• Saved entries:

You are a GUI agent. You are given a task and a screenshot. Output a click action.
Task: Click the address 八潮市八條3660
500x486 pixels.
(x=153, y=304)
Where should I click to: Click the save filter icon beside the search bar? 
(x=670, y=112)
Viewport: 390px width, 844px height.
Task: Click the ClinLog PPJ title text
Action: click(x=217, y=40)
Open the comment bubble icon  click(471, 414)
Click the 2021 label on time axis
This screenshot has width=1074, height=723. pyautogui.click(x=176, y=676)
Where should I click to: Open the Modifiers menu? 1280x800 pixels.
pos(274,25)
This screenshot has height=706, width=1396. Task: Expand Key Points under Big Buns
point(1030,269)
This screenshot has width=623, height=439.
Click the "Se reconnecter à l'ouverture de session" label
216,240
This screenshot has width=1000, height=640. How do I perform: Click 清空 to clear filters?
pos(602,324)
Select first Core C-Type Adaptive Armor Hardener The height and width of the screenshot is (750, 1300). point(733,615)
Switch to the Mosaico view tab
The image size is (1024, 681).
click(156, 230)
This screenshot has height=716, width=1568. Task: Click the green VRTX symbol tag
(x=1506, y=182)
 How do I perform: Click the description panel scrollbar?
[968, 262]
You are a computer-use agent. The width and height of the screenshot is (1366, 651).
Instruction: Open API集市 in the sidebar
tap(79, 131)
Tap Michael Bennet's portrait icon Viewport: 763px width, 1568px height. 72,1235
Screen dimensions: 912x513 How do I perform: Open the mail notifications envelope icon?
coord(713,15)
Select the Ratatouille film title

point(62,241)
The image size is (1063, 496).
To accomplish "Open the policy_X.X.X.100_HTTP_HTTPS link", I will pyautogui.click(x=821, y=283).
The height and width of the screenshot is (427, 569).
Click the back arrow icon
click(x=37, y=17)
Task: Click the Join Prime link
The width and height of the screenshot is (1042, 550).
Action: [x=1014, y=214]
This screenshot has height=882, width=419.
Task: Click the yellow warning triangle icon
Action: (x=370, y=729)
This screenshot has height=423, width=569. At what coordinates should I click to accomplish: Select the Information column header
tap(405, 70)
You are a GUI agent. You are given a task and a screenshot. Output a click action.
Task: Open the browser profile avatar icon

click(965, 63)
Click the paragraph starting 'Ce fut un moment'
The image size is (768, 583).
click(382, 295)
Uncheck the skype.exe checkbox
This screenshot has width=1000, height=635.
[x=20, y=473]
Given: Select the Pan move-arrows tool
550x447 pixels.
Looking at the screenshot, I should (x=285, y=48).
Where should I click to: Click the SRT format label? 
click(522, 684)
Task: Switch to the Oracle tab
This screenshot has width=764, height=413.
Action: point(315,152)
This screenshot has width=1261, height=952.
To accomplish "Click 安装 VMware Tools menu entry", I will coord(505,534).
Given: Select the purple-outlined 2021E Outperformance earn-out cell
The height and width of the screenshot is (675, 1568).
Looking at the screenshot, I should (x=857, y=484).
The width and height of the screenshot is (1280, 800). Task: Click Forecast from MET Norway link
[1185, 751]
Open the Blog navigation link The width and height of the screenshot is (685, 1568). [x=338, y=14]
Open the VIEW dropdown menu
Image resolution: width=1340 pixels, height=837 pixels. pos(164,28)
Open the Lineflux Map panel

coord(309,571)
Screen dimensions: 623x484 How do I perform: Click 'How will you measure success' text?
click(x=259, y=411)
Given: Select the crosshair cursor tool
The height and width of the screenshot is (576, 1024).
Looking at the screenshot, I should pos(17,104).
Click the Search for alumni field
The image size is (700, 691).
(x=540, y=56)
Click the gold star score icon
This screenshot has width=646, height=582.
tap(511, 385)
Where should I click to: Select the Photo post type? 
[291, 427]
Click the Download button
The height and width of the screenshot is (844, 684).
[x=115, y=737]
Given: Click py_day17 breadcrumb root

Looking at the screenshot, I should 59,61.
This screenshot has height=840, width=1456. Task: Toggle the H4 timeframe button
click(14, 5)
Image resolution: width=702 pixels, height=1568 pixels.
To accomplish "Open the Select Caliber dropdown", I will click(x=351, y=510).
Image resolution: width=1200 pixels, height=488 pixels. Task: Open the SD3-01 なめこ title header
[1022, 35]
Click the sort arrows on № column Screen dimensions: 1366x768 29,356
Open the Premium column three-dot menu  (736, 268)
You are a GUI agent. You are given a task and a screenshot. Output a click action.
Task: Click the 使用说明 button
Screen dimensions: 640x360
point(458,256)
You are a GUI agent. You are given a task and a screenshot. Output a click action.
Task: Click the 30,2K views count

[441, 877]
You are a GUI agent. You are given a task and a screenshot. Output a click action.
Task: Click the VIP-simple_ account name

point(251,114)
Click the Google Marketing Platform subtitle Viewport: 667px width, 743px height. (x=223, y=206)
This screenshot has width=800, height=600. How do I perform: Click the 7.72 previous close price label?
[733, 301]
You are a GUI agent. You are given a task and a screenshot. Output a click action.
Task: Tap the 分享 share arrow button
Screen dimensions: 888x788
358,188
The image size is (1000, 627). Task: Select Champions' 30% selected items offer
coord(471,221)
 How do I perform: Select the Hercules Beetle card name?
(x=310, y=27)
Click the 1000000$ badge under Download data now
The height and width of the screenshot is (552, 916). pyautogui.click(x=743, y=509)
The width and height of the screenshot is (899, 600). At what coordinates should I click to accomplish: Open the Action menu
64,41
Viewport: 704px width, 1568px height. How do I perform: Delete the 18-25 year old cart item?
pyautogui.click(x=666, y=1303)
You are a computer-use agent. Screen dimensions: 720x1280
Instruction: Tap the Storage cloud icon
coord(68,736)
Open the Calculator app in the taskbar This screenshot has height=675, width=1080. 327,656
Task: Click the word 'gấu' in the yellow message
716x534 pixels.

• Required action: Copy each line in the data that holds the word "Switch".

• Your solution:
Switch to the Mosaico view tab
Task: Switch to the Oracle tab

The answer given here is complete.